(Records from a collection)
● ● ●

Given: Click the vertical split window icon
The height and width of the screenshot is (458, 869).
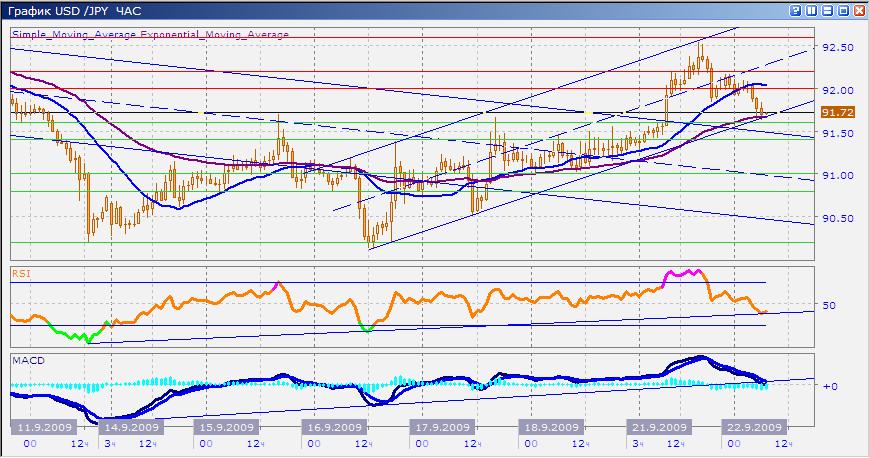Looking at the screenshot, I should [x=810, y=10].
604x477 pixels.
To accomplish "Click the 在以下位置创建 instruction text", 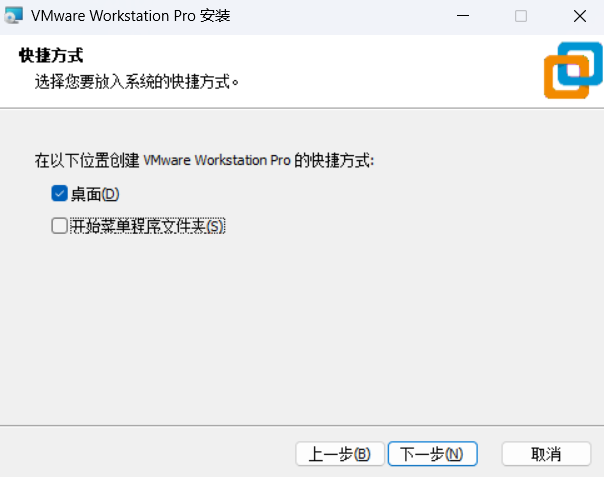I will 87,160.
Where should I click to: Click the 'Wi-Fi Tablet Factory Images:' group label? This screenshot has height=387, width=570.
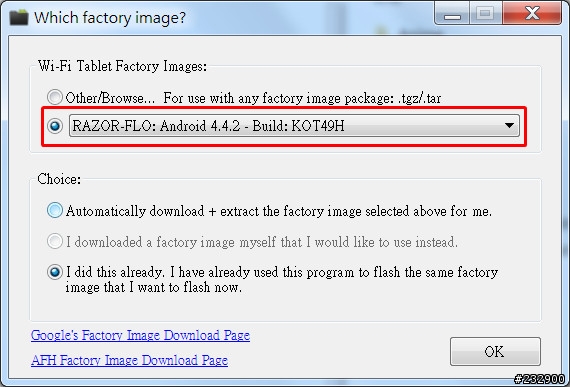coord(123,66)
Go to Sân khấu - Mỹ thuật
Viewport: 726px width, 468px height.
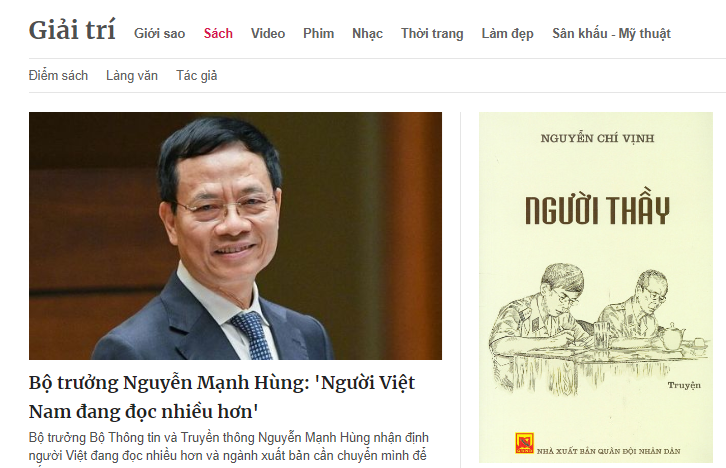(611, 34)
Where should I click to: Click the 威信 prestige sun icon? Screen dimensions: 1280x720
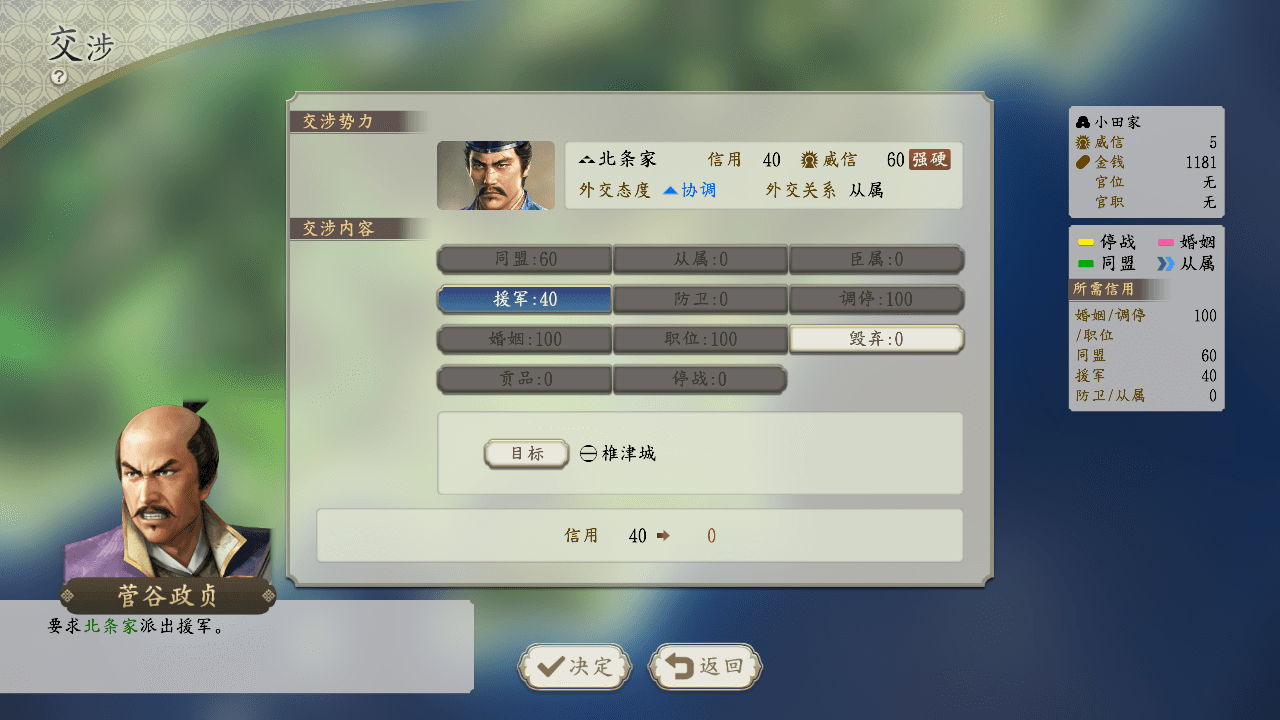810,160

● ● ●

## Task directions
For this exercise, write out exactly the lines from the one with "Where should I click to: Click the 威信" through the last line of the records, inclusive, and leave each picture out.

## Result
Where should I click to: Click the 威信 prestige sun icon? Screen dimensions: 1280x720
810,160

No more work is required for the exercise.